Below is a listing; restate from it, character for character, the lines beginning at the line holding "Where should I click to: Open the cloud-platform-components" and ending at the line holding "This screenshot has width=1754, height=1241.", both included.

START RECORDS SUPPLIED

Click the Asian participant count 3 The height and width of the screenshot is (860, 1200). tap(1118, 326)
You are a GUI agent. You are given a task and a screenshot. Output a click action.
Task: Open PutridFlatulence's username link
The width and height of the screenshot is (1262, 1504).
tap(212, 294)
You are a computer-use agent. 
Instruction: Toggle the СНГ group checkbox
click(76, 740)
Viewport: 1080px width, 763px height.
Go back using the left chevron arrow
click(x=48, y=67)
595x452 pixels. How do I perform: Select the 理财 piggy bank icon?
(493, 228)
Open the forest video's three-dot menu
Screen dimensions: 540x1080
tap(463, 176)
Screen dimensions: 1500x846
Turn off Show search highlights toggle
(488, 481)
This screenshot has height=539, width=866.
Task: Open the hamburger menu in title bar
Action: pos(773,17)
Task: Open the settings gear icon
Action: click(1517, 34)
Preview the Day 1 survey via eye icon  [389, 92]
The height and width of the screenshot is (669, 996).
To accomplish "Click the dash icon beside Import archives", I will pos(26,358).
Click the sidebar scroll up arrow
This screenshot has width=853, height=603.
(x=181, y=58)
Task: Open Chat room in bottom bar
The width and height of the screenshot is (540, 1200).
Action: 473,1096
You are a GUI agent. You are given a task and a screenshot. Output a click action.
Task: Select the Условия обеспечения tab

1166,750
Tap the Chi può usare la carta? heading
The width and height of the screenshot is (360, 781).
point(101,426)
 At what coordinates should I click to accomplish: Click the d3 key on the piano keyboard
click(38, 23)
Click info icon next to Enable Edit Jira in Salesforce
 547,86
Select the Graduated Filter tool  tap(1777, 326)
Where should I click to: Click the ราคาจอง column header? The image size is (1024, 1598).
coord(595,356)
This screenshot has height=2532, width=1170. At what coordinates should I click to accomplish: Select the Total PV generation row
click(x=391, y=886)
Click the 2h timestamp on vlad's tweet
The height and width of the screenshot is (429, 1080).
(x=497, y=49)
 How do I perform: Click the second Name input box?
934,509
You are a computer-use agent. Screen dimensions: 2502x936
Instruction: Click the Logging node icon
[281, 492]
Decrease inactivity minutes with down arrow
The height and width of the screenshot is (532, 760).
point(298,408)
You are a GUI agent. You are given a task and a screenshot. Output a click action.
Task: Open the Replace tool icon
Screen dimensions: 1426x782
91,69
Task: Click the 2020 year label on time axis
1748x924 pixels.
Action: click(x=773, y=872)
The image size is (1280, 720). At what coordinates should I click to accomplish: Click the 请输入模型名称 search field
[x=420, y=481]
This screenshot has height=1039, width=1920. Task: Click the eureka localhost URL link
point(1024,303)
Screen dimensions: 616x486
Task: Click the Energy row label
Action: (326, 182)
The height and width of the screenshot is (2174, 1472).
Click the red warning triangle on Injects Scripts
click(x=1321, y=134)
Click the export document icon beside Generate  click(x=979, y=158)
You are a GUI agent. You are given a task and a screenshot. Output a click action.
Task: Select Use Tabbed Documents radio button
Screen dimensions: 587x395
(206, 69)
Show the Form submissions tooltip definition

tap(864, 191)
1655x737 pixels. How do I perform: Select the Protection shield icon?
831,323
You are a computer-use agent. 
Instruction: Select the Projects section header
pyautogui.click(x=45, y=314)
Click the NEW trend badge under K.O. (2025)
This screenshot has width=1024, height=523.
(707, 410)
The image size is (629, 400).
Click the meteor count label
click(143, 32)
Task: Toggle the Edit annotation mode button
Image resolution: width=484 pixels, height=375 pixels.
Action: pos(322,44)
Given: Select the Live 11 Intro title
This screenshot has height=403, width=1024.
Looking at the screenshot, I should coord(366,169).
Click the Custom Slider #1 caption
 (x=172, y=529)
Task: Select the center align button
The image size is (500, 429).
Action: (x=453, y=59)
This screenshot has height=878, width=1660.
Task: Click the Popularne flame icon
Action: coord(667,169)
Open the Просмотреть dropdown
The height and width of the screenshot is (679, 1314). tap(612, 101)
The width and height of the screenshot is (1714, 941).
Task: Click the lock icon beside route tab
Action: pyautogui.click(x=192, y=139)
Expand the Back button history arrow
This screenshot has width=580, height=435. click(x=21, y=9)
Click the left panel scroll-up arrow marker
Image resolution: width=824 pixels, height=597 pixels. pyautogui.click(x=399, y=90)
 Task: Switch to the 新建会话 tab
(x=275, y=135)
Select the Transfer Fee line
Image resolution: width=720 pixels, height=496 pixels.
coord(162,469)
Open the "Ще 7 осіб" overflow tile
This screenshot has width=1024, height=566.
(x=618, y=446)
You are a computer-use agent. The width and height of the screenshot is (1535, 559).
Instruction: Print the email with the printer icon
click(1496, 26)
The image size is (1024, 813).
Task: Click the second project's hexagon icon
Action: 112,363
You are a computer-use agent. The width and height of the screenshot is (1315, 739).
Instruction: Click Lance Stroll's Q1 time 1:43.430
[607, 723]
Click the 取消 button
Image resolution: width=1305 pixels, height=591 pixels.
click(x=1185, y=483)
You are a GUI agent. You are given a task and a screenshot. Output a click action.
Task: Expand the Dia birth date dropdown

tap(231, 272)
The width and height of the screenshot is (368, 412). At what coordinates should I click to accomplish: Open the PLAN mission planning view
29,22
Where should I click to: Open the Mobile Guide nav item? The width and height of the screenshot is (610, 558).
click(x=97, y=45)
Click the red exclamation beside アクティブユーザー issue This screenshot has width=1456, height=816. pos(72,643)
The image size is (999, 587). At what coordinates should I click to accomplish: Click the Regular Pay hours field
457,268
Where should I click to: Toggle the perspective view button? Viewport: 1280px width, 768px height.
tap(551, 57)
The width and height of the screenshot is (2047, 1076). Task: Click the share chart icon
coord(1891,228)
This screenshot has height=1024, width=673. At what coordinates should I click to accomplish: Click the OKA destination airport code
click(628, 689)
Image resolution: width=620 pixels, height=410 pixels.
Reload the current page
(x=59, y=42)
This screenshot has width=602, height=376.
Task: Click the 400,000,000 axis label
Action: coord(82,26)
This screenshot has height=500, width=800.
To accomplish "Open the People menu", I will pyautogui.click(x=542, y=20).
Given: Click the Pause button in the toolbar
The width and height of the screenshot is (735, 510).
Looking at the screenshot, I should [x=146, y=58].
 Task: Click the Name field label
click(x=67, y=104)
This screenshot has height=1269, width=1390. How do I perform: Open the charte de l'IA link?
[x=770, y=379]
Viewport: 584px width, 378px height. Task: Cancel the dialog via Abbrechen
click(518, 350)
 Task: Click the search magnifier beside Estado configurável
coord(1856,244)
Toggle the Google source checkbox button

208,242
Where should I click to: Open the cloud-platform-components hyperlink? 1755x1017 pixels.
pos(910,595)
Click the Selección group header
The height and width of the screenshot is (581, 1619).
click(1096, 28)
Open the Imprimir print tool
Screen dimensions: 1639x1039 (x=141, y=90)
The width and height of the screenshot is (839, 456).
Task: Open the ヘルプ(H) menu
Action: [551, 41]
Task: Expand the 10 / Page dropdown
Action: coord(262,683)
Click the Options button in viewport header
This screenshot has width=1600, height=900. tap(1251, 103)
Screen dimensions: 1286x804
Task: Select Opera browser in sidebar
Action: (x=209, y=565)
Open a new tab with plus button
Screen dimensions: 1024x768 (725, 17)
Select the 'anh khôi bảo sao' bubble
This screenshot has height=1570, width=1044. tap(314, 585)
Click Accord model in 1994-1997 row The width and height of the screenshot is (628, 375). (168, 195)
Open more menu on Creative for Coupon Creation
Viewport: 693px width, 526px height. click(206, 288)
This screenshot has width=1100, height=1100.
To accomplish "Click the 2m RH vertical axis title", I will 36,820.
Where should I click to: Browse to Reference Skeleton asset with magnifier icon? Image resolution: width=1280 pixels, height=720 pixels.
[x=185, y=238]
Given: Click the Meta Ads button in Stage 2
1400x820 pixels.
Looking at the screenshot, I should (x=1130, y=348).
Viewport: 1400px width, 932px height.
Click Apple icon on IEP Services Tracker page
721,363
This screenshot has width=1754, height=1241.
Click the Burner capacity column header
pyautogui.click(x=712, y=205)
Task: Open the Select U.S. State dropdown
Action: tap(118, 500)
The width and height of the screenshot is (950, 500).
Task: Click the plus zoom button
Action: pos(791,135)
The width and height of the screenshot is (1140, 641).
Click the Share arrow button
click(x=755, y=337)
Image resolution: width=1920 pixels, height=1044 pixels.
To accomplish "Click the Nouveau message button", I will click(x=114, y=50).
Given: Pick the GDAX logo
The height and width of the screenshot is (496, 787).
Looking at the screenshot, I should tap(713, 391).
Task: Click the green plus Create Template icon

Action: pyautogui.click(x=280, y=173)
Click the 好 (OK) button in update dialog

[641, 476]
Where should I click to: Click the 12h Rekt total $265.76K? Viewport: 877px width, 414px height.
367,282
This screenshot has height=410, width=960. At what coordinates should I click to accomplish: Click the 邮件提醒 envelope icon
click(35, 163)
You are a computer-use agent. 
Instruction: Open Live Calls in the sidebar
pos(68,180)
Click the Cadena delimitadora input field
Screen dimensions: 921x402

END RECORDS SUPPLIED

WRITTEN RESPONSE:
Where should I click to: Open the cloud-platform-components hyperlink? 1755x1017 pixels.
pos(910,595)
Click the Selección group header
The height and width of the screenshot is (581, 1619).
click(1096, 28)
Open the Imprimir print tool
Screen dimensions: 1639x1039 (x=141, y=90)
The width and height of the screenshot is (839, 456).
Task: Open the ヘルプ(H) menu
Action: [551, 41]
Task: Expand the 10 / Page dropdown
Action: coord(262,683)
Click the Options button in viewport header
This screenshot has width=1600, height=900. tap(1251, 103)
Screen dimensions: 1286x804
Task: Select Opera browser in sidebar
Action: (x=209, y=565)
Open a new tab with plus button
Screen dimensions: 1024x768 (725, 17)
Select the 'anh khôi bảo sao' bubble
This screenshot has height=1570, width=1044. tap(314, 585)
Click Accord model in 1994-1997 row The width and height of the screenshot is (628, 375). (168, 195)
Open more menu on Creative for Coupon Creation
Viewport: 693px width, 526px height. click(206, 288)
This screenshot has width=1100, height=1100.
To accomplish "Click the 2m RH vertical axis title", I will 36,820.
Where should I click to: Browse to Reference Skeleton asset with magnifier icon? Image resolution: width=1280 pixels, height=720 pixels.
[x=185, y=238]
Given: Click the Meta Ads button in Stage 2
1400x820 pixels.
Looking at the screenshot, I should (x=1130, y=348).
Viewport: 1400px width, 932px height.
Click Apple icon on IEP Services Tracker page
721,363
This screenshot has width=1754, height=1241.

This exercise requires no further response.